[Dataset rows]

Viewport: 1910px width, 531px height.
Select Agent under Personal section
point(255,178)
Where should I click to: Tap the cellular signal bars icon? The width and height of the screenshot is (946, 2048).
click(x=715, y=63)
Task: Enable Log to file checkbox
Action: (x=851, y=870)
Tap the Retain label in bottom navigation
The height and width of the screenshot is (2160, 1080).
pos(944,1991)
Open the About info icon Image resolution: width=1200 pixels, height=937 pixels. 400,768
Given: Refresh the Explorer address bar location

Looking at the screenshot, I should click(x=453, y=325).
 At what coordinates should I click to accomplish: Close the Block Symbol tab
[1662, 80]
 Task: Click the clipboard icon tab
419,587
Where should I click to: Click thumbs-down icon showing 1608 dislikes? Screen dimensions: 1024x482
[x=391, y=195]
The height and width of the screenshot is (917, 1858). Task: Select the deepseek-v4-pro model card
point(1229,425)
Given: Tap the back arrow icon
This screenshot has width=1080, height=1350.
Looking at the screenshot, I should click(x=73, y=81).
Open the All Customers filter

WHAT YOU HAVE TO DO → Can you format every line of the material above as a numbered list and leave out the blank lines?

FINAL RESULT →
1. Viewport: 1910px width, 531px height.
2. Select Agent under Personal section
3. point(255,178)
4. Where should I click to: Tap the cellular signal bars icon? The width and height of the screenshot is (946, 2048).
5. click(x=715, y=63)
6. Task: Enable Log to file checkbox
7. Action: (x=851, y=870)
8. Tap the Retain label in bottom navigation
9. The height and width of the screenshot is (2160, 1080).
10. pos(944,1991)
11. Open the About info icon Image resolution: width=1200 pixels, height=937 pixels. 400,768
12. Given: Refresh the Explorer address bar location
13. Looking at the screenshot, I should click(x=453, y=325).
14.  At what coordinates should I click to accomplish: Close the Block Symbol tab
15. [1662, 80]
16.  Task: Click the clipboard icon tab
17. 419,587
18. Where should I click to: Click thumbs-down icon showing 1608 dislikes? Screen dimensions: 1024x482
19. [x=391, y=195]
20. The height and width of the screenshot is (917, 1858). Task: Select the deepseek-v4-pro model card
21. point(1229,425)
22. Given: Tap the back arrow icon
23. This screenshot has width=1080, height=1350.
24. Looking at the screenshot, I should click(x=73, y=81).
25. Open the All Customers filter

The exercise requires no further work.